Wikipedia Vandalism Detection
Vandalism detection on the Wikipedia history with JRuby v9.1.0.0+.
The Wikipedia Vandalism Detection Gem uses the Weka Machine-Learning Library via the weka gem.
What You can do with it
-
parsing Wikipedia history pages to get edits and revisions
-
creating training and test ARFF files from the WVC-PAN-10 and the WVC-PAN-11 (See also http://pan.webis.de under category Wikipedia Vandalism Detection: CLEF 2010 & CLEF 2011)
-
calculating vandalism features for a Wikipedia page (XML) from the history dump
-
creating and evaluating a classifier with the created training ARFF file
-
classifing new instances of Wikipedia edits as 'regular' or 'vandalism'
Installation
Add this line to your application's Gemfile:
gem 'wikipedia-vandalism_detection'
And then execute:
$ bundle
Or install it yourself as:
$ gem install wikipedia-vandalism_detection
Usage
require 'wikipedia/vandalism_detection'
Configuration
To configure the system put a wikipedia-vandalism-detection.yml
file in the
config/
or lib/config/
directory.
You can configure:
A) the training and test corpora directories and essential input and output files
corpora:
base_directory: /home/user/corpora
training:
base_directory: training
annotations_file: annotations.csv
edits_file: edits.csv
revisions_directory: revisions
test:
base_directory: test
edits_file: edits.csv
revisions_directory: revisons
output:
base_directory: /home/user/output_path
training:
arff_file: training.arff
index_file: training_index.yml
test:
arff_file: test.arff
index_file: test_index.yml
Evaluation outputs are saved under the output base directory path.

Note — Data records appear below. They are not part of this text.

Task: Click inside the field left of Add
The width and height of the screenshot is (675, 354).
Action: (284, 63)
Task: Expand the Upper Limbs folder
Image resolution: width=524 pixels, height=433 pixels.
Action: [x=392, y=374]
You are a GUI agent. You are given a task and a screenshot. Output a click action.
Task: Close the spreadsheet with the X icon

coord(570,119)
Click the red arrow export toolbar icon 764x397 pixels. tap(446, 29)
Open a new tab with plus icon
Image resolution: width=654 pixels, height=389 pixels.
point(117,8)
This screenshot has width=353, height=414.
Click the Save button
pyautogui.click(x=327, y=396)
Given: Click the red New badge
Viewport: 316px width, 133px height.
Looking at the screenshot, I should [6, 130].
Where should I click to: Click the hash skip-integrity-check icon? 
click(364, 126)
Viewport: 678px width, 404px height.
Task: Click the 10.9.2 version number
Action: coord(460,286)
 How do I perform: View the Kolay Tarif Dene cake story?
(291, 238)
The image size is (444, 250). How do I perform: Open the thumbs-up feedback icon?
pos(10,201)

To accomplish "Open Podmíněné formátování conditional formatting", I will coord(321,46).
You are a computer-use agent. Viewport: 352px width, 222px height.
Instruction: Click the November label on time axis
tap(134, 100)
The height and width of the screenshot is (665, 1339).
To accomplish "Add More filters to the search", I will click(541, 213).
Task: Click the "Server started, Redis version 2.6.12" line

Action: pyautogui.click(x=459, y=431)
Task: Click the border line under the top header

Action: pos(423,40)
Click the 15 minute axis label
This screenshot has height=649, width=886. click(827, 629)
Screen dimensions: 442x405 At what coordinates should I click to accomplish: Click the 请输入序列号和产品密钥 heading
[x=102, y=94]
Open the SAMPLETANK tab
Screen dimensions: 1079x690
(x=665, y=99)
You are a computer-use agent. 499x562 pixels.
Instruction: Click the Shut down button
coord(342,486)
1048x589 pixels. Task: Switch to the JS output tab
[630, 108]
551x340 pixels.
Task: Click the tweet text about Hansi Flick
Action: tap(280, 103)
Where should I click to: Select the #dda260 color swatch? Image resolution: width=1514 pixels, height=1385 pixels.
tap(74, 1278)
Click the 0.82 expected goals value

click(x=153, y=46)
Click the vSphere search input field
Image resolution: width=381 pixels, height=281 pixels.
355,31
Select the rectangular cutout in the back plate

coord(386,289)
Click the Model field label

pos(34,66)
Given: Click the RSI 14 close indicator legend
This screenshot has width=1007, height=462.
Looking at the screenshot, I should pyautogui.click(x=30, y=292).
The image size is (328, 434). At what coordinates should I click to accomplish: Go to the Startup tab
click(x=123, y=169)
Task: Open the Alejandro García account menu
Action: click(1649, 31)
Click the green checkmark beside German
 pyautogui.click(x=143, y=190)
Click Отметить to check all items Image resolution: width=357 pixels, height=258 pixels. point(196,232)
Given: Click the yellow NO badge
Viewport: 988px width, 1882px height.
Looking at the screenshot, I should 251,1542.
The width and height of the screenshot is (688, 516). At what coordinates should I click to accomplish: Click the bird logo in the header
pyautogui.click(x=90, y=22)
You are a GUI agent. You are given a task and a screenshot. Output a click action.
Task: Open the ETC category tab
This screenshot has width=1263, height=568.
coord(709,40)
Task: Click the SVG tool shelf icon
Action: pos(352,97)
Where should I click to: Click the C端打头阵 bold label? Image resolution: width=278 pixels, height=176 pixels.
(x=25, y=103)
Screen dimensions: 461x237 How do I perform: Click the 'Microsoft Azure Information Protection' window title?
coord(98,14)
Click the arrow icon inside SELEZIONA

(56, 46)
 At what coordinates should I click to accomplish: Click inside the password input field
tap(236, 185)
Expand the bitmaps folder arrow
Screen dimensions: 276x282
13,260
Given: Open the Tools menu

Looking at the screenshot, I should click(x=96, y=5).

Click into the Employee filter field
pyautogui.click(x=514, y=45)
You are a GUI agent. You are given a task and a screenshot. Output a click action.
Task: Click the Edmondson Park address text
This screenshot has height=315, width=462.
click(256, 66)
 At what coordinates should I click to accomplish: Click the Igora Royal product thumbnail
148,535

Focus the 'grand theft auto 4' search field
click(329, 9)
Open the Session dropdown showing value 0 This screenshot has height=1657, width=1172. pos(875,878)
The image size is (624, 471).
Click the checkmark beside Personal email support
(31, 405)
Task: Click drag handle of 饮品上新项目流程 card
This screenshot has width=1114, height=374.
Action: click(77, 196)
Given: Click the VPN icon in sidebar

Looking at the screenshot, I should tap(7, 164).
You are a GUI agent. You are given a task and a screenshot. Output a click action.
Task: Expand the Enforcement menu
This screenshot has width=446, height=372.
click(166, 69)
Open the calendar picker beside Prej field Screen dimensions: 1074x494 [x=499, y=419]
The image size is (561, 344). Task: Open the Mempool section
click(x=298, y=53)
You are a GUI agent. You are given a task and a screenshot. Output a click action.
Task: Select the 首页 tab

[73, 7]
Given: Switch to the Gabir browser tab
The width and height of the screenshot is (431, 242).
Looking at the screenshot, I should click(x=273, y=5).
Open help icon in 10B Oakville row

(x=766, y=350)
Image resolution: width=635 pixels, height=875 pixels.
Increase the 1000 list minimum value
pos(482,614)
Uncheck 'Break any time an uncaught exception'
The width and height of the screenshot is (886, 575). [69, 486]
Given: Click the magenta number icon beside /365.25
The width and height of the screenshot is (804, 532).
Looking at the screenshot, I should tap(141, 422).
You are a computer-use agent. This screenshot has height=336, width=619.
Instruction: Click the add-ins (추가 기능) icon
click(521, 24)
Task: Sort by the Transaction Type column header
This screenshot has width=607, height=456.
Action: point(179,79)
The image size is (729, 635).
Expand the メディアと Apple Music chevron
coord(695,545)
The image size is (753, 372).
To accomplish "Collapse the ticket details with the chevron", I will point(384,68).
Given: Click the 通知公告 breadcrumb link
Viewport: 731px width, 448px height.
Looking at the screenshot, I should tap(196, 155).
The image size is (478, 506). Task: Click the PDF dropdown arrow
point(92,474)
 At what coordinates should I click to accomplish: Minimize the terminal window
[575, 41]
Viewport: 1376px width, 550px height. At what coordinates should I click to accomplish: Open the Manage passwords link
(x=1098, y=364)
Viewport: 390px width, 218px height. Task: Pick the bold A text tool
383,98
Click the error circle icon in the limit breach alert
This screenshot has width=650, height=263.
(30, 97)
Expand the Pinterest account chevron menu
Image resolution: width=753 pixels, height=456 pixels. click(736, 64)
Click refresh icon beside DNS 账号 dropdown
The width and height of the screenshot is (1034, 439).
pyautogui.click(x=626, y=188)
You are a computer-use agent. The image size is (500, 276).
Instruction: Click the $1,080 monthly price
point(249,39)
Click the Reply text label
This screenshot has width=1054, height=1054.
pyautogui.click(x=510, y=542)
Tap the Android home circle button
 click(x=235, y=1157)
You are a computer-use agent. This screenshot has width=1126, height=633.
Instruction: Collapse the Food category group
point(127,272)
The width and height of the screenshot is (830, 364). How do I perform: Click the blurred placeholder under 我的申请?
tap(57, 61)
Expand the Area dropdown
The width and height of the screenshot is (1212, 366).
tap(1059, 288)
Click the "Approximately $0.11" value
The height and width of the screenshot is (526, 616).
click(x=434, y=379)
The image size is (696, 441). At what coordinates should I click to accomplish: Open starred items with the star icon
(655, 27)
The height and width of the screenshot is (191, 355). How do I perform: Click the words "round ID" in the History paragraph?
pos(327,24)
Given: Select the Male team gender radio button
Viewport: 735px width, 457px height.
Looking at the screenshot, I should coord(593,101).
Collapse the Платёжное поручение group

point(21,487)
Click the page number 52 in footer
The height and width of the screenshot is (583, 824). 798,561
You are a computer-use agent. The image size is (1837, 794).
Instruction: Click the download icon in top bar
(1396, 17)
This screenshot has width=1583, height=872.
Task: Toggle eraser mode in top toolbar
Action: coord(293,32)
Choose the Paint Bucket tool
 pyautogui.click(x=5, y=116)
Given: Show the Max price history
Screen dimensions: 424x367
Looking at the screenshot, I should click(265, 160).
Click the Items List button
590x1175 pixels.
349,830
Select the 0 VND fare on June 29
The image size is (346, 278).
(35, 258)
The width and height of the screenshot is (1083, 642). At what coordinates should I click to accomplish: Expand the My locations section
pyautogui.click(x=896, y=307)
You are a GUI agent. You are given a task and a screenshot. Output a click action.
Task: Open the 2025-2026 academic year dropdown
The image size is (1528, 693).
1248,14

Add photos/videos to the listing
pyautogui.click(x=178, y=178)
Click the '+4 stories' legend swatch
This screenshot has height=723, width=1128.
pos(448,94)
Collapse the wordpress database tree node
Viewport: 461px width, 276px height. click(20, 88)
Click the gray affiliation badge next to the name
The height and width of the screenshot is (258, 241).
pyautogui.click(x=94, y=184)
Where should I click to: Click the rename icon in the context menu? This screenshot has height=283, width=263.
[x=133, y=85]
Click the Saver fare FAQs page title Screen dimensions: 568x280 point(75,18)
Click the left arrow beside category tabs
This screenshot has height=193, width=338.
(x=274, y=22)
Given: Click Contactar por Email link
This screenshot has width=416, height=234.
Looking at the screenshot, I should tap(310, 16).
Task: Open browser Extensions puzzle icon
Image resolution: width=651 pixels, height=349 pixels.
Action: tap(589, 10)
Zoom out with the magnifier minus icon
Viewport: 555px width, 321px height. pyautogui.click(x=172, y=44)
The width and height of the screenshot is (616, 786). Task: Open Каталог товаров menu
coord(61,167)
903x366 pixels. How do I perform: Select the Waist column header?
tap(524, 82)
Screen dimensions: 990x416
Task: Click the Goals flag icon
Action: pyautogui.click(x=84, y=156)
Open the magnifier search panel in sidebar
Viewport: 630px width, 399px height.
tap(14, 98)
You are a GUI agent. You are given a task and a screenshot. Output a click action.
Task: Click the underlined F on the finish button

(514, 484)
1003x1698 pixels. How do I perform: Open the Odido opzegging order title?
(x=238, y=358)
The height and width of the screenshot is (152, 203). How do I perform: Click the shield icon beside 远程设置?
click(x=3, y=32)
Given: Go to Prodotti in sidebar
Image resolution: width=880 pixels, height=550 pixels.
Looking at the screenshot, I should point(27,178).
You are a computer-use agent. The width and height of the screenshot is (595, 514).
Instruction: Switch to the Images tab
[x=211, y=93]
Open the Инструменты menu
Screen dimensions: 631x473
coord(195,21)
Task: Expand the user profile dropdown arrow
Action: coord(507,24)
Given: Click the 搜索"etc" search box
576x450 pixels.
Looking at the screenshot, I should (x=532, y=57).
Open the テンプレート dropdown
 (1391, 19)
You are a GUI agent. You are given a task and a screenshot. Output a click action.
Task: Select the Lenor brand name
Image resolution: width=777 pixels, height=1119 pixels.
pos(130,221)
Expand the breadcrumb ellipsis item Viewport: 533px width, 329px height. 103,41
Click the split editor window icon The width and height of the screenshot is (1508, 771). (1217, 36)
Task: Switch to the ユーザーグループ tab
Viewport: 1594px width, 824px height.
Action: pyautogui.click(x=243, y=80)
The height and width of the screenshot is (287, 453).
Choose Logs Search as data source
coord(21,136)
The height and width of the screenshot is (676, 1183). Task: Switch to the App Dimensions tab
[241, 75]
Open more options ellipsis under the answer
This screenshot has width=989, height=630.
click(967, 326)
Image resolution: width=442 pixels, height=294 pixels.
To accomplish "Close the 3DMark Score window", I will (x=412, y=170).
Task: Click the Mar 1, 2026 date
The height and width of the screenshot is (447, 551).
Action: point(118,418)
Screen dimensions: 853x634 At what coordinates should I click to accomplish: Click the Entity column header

B) the features used by the feature calculator
features:
- anonymity
- biased frequency
- character sequence
- ...
C) the classifier type and its options and the number of cross validation splits for the classifier evaluation
classifier:
type: Trees::RandomForest # Weka classifier class
options: -I 10 -K 0.5 # same as for Weka, for further classifier options see Weka-dev documentation
cross-validation-fold: 5 # default is 10
training-data-options: balanced # default is unbalanced
training-data-options
is used to resample the training dataset:
-
unbalanced
is the default value and uses the original dataset -
balanced
uses random undersampling of the majority class -
oversampled
uses SMOTE oversampling (with percentage-p
) and random undersampling (with minority/majority class balance-u
)
Examples:
# 200% SMOTE oversampling with 300% random undersampling
training-data-options: oversampled -p 200 -u true 300
# default 100% SMOTE oversampling with 300% random undersampling
training-data-options: oversampled -u true 300
# 200% SMOTE oversampling with default full (100% minority/majority class balance)
# random undersampling
training-data-options: oversampled -p 200
# default 100% SMOTE oversampling without undersampling
training-data-options: oversampled -u false
Instead of the true
option you can also use t
, y
and yes
as well as their upper case pendants.
Examples
Create training and test ARFF file from configured corpus:
training_dataset = Wikipedia::VandalismDetection::TrainingDataset.build
test_dataset = Wikipedia::VandalismDetection::TestDataset.build
While creating the training and test datasets, for each a corpus file index is created into the configured index_file
directory.
To run the corpus file index creation manually use:
Wikipedia::VandalismDetection::TrainingDataset.create_file_index!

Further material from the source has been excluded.